Скрябин - [204]

Шрифт
Интервал

Из его произведений, кроме многих прелюдий и этюдов, мне лично особенно дороги 4-я соната и 3-я симфония, которые были им написаны за то время, о котором я говорю, и которые он так часто мне играл. С этими вещами связано для меня лучшее время общенья моего с Александром Николаевичем. И в 4-й сонате, и в 3-й симфонии проходит та же тема какого-то созерцанья или мечты, борьбы, освобожденья и полета. 3-я симфония, «Божественная поэма», как бы отражает представленье Скрябина о мироздании. Мне кажется, что это единственное произведение Скрябина, где есть тема природы. Музыка симфонии удивительно красива, несколько напоминает Вагнера. 4-я соната есть, по-моему, чистое произведение скрябинского духа, чудная вещь и необыкновенно цельная, вылилась у него как будто одним вдохновением. Я очень часто слушала за все это время игру Александра Николаевича, так как он почти всегда оставался после урока и садился за рояль. Это было отдыхом для него, как он говорил.
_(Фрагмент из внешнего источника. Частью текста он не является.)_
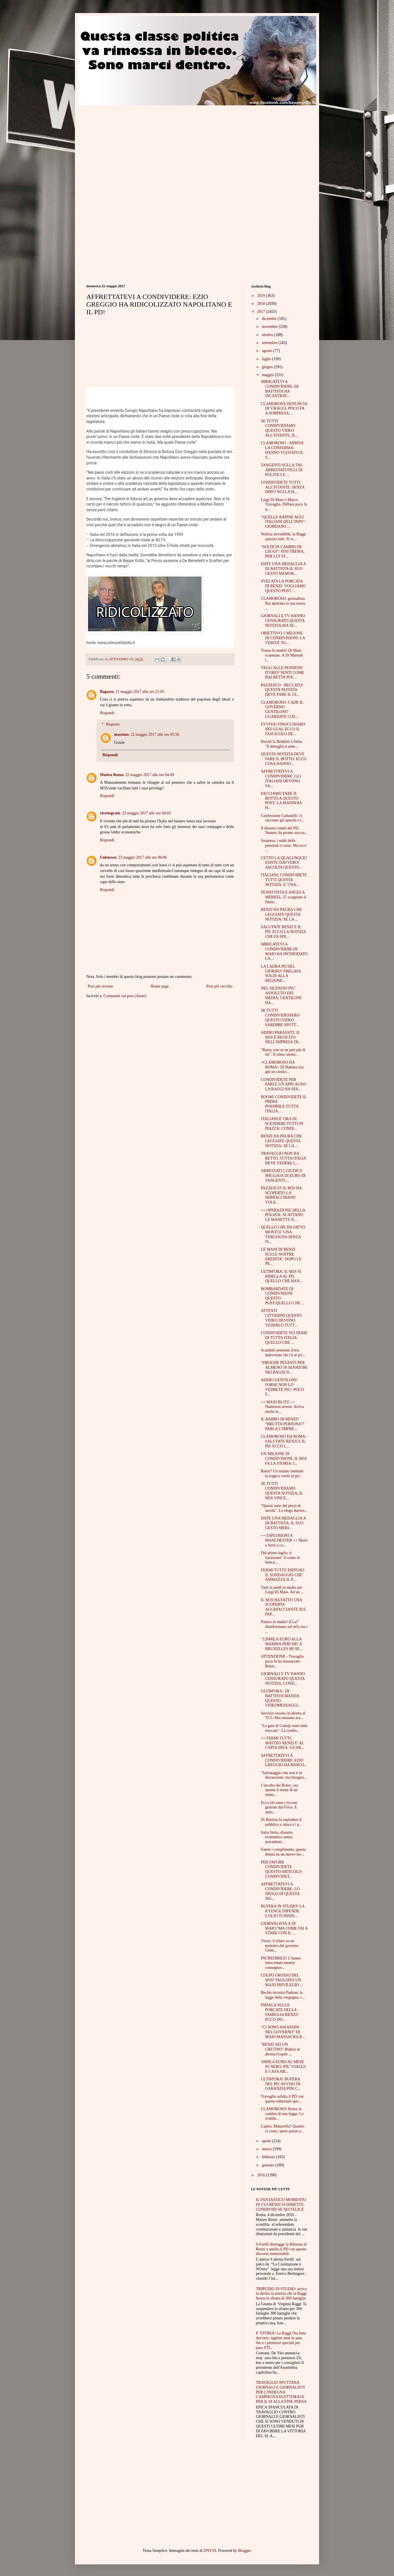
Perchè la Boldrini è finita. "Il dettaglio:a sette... (282, 744)
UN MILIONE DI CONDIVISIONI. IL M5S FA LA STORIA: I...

Я так живо помню большую анфиладу чуть освещенных комнат, большой зал в полумраке, у самого рояля маленькая лампочка с бронзовым рефлектором, освещающим клавиатуру, и мечтательную тонкую фигуру Скрябина. Необыкновенно задумчиво звучала первая тема второй части 3-й симфонии, постепенно звуки росли, расширялись и доходили до огромного подъема. Я пряталась где-нибудь на диване в уголке, в совсем почти темной гостиной и оттуда наблюдала Александра Николаевича, боясь пошевелиться, чтобы не нарушить очарования. Что это была за музыка! Мне кажется, что я слышу ее и сейчас! И — когда Александр Николаевич начинал играть что-то необыкновенной красоты, но мне незнакомое, тогда я спрашивала «что это», и он говорил: «Это из моей будущей оперы». Меня часто поражало его лицо, когда он играл. Видно было, что он забывал все окружающее и уходил своей мечтой куда-то, глаза смотрели вдаль, как будто поверх всего, и по лицу блуждала какая-то странная, блаженная улыбка. Я так помню его лицо в такие минуты. Часто после этого мы вели беседы, и Александр Николаевич стал посвящать меня в свое мировоззрение, в свое «ученье», как он говорил. Часто не хотелось прерывать беседы, тогда я шла провожать Александра Николаевича. Иногда, несмотря на дождь, ветер или метель, мы долго шли по бульварам, Смоленскому и Новинскому, мне казалось, что мы не идем, а летим на крыльях к какой-то новой жизни.

Александр Николаевич говорил о своем большом сочинении, о своей «опере», как он ее тогда называл, но эта опера вырастала у него в мировое событие, которое должно преобразить мир. Он сам станет центром мира через свое искусство и зажжет все человечество огнем творчества. Искусство сольется с жизнью и преобразит ее. Необыкновенен был тот подъем, которым прямо горел Александр Николаевич, та устремленность к одной цели. Когда он говорил, глаза его были то мечтательны, то блистали радостью, то казались опьяненными мыслью о борьбе и о победе, в которую он так верил. Я в то время еще мало была знакома с его «ученьем», не все еще понимала, но то, что он говорил, тот размах мысли и фантазии, который в нем был, и эта вера в победу творческой силы человека открывали мне какой-то бесконечный горизонт, и я чувствовала, что рамки моей духовной жизни раздвигались, и это вызывало такой подъем, такое желание жить и действовать, какого я еще не переживала до того времени.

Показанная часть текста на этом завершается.